Depending on your task you will need to support different functionality. If the website is for logged in users only, you should configure cURL to use cookies jar and initialize the scraping with a request to login page. If you need to extract thousands of documents, have some logic to pause and resume the script, so if it crashes it can start from the last completed document rather than from the start. In any case, try to replicate the natural user behaviour on the site.

Is it legal? Depends. There is no strict answer and it varies on what data you are trying to extract. Some data can be copyrighted, for example original texts, so if you are scraping them and showing in your website - you are being a bad person. Stop! Ideally you should discuss this with your lawyer, which we did, and get some thoughts on how to proceed.
Getting blocked
Stop sign

One of the decisions you will need to make is how you are going to identify the spider - you can either replicate normal browser’s headers or introduce the spider by its name (eg. ’googlebot’). First one will allow you to stay undetected, probably, while later one is considered to be the correct way. From my experience, for anything small Firefox headers will work just fine.

Websites might still decide to block you though, and it’s something you might want to be prepared for. If you are identifying the spider by a name, you should respect robots.txt and stop crawling if you are being denied by that file. However the most likely blocking mechanism is to block your IP address, which is going to happen if you are being stupid. Really stupid.

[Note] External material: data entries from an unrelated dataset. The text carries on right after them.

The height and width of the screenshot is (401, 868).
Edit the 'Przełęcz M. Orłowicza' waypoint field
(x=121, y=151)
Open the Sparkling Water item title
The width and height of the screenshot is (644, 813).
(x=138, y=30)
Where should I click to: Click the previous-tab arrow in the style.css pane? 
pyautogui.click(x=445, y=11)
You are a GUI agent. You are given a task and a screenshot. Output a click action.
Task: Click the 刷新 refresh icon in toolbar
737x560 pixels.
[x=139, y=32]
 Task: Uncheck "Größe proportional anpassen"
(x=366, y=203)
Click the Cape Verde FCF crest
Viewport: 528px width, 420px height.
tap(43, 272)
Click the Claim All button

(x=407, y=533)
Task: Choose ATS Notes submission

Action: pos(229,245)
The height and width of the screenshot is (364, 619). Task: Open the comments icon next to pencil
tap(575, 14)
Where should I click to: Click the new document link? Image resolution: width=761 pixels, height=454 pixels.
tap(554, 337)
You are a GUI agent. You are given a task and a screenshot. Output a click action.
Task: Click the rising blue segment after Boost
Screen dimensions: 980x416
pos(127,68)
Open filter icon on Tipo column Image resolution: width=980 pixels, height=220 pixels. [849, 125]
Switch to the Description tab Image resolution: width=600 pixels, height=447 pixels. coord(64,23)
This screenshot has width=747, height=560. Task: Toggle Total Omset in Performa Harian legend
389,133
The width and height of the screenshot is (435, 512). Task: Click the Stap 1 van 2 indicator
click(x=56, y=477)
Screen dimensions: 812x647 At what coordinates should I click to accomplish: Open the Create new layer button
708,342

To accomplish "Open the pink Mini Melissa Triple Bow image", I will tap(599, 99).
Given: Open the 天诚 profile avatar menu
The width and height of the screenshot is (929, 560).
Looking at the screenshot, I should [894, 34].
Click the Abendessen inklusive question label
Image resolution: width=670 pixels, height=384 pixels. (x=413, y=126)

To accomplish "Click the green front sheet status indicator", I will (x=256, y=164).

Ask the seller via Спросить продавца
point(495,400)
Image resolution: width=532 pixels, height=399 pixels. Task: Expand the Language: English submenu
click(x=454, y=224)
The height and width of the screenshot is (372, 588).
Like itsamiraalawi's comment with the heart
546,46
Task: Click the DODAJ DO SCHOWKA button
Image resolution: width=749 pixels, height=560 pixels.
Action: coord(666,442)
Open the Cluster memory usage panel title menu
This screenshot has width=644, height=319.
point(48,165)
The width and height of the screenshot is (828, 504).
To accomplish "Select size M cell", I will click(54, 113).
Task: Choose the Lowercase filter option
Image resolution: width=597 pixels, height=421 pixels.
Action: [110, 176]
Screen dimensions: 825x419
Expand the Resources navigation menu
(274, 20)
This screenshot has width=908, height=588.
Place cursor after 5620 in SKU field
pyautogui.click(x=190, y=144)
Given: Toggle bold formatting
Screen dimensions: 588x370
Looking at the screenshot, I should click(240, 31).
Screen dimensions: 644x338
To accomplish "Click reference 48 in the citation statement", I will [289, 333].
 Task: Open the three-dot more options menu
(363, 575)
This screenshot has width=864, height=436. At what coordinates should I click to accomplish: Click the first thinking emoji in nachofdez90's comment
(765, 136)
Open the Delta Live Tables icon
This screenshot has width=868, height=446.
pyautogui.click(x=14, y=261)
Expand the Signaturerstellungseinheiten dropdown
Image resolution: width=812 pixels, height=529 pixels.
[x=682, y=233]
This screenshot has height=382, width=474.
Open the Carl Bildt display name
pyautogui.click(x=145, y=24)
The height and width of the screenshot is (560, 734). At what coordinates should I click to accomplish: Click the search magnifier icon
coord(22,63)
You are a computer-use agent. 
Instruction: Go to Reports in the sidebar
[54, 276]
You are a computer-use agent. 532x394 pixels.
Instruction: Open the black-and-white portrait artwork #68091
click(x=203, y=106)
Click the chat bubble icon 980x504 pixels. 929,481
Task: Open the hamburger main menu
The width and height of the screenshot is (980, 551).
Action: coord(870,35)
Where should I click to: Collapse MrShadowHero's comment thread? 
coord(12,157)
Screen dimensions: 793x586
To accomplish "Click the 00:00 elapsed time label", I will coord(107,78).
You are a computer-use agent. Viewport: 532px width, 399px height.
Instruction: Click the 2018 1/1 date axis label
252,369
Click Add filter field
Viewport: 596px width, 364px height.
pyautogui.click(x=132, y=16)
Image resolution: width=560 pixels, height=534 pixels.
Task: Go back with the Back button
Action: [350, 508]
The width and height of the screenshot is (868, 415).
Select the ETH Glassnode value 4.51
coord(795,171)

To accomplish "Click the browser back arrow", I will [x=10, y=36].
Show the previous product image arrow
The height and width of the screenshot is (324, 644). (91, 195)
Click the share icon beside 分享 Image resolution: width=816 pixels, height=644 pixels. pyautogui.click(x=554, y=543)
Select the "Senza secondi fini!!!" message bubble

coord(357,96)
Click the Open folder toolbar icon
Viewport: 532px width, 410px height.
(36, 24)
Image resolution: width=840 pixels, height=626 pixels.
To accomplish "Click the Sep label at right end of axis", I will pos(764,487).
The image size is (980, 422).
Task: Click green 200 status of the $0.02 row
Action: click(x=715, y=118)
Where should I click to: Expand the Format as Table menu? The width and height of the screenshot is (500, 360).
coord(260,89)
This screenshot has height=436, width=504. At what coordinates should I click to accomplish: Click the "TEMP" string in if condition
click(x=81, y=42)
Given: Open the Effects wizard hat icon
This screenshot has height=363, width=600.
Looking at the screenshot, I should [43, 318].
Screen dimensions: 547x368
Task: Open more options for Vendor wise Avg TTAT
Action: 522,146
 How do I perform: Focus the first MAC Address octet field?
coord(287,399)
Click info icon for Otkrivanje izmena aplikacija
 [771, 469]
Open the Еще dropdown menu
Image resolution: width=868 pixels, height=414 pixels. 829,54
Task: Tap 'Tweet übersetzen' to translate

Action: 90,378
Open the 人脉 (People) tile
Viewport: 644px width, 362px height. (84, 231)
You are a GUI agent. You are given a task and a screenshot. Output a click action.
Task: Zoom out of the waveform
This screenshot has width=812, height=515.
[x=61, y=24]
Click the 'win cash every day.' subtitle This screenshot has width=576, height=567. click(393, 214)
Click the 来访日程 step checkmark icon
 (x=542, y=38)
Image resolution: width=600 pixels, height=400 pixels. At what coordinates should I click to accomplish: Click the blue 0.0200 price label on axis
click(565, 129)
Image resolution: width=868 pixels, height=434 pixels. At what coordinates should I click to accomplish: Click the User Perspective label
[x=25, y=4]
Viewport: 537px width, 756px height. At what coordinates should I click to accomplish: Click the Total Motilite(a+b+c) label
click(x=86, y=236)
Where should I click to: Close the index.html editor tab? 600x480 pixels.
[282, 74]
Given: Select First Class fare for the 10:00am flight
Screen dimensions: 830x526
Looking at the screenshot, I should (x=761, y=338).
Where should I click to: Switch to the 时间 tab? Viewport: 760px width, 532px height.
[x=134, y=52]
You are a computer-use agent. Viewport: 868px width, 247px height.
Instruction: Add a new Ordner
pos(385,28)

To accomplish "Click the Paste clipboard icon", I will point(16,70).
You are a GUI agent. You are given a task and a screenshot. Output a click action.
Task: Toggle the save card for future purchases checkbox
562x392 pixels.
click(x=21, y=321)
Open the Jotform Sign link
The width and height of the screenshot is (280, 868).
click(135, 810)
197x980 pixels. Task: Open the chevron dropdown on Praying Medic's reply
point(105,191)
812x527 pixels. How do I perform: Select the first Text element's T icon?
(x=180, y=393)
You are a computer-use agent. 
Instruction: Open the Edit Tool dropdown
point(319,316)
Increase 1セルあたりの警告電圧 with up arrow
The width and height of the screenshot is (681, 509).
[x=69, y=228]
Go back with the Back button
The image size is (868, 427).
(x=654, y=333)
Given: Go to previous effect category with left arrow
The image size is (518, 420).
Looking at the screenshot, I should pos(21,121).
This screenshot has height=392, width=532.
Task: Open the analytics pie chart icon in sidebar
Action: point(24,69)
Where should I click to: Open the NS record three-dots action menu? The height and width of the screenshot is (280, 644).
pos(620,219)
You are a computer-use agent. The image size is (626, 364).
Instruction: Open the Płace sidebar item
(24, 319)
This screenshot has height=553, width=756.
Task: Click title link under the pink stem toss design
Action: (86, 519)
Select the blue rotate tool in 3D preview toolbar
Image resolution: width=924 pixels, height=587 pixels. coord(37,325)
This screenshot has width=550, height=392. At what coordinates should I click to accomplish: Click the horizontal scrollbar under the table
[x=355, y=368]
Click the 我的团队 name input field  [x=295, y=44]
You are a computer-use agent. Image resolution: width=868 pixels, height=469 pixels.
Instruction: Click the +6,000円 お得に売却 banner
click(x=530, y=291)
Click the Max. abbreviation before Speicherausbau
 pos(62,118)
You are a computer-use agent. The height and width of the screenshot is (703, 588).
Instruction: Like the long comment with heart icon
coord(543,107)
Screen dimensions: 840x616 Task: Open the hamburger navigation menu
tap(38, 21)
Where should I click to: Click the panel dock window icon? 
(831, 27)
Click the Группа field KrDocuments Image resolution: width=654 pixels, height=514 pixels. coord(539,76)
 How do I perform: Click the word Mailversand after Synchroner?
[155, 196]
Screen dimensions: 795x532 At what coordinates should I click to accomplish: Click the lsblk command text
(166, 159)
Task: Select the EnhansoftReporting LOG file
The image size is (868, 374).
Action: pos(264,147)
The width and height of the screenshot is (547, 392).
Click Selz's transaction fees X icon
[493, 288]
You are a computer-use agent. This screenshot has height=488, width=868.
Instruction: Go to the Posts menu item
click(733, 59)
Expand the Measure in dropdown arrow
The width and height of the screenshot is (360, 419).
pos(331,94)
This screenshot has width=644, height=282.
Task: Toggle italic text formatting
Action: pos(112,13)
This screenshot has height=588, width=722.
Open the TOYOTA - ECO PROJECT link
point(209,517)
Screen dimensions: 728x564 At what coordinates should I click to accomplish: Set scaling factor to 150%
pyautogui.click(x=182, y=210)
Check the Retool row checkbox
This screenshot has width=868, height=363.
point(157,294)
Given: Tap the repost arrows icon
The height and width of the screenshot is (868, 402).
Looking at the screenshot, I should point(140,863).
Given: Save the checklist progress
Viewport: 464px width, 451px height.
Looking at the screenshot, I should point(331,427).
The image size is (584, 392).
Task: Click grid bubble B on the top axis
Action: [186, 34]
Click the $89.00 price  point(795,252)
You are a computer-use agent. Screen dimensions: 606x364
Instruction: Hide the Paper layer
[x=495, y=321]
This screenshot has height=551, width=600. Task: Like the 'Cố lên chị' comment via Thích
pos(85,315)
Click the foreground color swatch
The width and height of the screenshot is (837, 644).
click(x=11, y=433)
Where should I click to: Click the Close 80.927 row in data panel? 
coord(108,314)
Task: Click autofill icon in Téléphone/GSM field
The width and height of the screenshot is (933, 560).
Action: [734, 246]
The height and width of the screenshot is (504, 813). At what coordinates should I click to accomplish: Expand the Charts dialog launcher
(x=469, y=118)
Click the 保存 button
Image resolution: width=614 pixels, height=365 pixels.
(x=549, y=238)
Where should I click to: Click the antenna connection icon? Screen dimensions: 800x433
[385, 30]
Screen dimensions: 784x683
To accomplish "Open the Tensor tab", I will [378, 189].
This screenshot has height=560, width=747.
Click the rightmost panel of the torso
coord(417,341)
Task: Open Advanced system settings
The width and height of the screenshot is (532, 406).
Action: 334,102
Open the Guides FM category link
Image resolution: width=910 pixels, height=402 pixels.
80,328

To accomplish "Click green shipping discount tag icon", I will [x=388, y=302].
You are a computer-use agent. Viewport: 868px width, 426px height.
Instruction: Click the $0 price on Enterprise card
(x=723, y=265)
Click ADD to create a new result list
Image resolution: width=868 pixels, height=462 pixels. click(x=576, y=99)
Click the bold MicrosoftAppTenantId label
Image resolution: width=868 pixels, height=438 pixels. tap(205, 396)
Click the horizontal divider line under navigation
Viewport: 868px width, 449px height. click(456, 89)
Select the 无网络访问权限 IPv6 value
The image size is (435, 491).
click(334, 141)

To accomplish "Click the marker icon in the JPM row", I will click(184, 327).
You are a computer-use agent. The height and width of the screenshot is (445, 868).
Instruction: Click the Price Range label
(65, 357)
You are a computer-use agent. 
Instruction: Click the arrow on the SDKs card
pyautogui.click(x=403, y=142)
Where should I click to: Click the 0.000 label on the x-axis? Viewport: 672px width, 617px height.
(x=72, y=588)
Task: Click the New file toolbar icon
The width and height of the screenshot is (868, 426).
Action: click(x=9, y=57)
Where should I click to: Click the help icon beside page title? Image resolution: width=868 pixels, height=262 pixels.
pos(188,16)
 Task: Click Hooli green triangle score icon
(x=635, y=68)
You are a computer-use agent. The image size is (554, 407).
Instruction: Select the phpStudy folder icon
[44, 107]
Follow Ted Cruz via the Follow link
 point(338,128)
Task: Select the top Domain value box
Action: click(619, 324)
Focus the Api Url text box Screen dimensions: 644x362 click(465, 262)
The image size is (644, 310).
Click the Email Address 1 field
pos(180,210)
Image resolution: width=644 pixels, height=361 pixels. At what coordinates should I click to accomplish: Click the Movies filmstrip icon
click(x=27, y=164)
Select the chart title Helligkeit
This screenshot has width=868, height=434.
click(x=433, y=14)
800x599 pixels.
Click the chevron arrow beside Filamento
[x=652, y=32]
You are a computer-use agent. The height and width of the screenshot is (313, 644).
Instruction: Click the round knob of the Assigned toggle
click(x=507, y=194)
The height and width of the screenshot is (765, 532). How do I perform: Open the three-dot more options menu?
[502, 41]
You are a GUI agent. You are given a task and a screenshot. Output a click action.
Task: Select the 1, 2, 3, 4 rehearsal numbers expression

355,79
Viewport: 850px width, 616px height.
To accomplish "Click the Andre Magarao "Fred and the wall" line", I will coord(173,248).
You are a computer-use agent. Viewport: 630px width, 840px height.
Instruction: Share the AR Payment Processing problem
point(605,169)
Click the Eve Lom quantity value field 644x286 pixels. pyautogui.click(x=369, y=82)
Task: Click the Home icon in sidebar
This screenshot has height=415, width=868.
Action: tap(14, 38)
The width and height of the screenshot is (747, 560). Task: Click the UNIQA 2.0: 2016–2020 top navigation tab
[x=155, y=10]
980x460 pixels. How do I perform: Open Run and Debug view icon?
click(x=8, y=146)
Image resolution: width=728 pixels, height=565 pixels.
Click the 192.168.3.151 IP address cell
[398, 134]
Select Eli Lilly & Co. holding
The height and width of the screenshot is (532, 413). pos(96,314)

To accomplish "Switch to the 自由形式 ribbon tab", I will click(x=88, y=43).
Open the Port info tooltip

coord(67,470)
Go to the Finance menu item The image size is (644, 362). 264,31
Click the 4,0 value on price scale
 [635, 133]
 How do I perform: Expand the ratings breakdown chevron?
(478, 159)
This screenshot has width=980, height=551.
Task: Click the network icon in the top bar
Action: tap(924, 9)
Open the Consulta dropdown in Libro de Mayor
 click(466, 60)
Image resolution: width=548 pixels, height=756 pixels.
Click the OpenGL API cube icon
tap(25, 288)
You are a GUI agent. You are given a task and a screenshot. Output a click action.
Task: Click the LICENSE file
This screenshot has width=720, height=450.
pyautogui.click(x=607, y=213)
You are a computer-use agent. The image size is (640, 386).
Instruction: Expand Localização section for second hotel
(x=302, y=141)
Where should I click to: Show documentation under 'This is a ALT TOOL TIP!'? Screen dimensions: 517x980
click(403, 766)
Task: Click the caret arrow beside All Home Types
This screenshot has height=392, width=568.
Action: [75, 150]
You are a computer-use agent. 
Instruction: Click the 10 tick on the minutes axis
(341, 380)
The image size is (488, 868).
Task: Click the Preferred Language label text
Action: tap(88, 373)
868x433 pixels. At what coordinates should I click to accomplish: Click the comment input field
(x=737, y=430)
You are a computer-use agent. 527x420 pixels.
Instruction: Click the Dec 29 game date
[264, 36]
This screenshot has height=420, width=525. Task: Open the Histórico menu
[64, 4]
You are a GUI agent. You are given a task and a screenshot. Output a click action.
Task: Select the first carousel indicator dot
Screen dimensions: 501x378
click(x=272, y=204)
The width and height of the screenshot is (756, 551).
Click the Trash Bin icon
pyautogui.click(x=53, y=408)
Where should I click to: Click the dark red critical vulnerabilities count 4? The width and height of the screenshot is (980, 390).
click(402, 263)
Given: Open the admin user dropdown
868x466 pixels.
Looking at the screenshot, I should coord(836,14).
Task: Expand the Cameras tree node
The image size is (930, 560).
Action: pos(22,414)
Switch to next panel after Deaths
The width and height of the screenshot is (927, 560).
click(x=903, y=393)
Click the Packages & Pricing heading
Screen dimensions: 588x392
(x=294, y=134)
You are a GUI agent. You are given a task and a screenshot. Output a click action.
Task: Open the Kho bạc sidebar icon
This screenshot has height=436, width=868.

You see, when people are browsing the web they request 1 page each 3 or 4 seconds, hence if you have a list of 1000 urls to download and you just start iterating over them and issuing requests… Well, you are easy to catch by just looking at the access logs. Don’t do this. Rather have a queue of urls to download and issue requests with a random delay from a range of 1 to 5 seconds. It’s going to take longer, but it will help to avoid problems.

This doesn’t scale though, you might say. And in fact you are right, because 5 seconds delay between each request limits the amount of content you can download per day. Luckily for you, I have a tip here too - use proxy servers. It’s going to require writing a requests scheduler, but if you need to download the same 1000 urls you might as well distribute them over a list of proxies each with their own delay times. The more proxies you have the amount of content you can download increases linearly.
Extracting the data
XPath

Once you have the HTML you want to process (to extract links to follow or to extract actual data), you might wonder how to actually do it. There couple of ways and libraries for this, however if you want to keep it simple using XPath or CSS-like queries is going work just fine. If you feel like it, and believe me sometimes there is no other way, you might go with using regular expressions for this, but that’s got problems I’m going to talk about just in a second.

I tend to go with XPath because it’s very easy to write and to debug. Furthermore there are various extensions you get for your browser which will allow creating those queries and test them on the actual website. I have worked on spiders for over a 100 different websites and XPath worked fine all the time, as long as…

The problem you will need to solve is how to process invalid HTML or XHTML markup. And from my experience, I’m yet to see a website with all pages being 100% valid. The more invalid it is, the harder it’s to fix those problems. There are libraries though, most famously BeautifulSoap, which will try to process invalid markup. They do have performance implications, but keep them in mind because you won’t be able to issue XPath queries on invalid syntax.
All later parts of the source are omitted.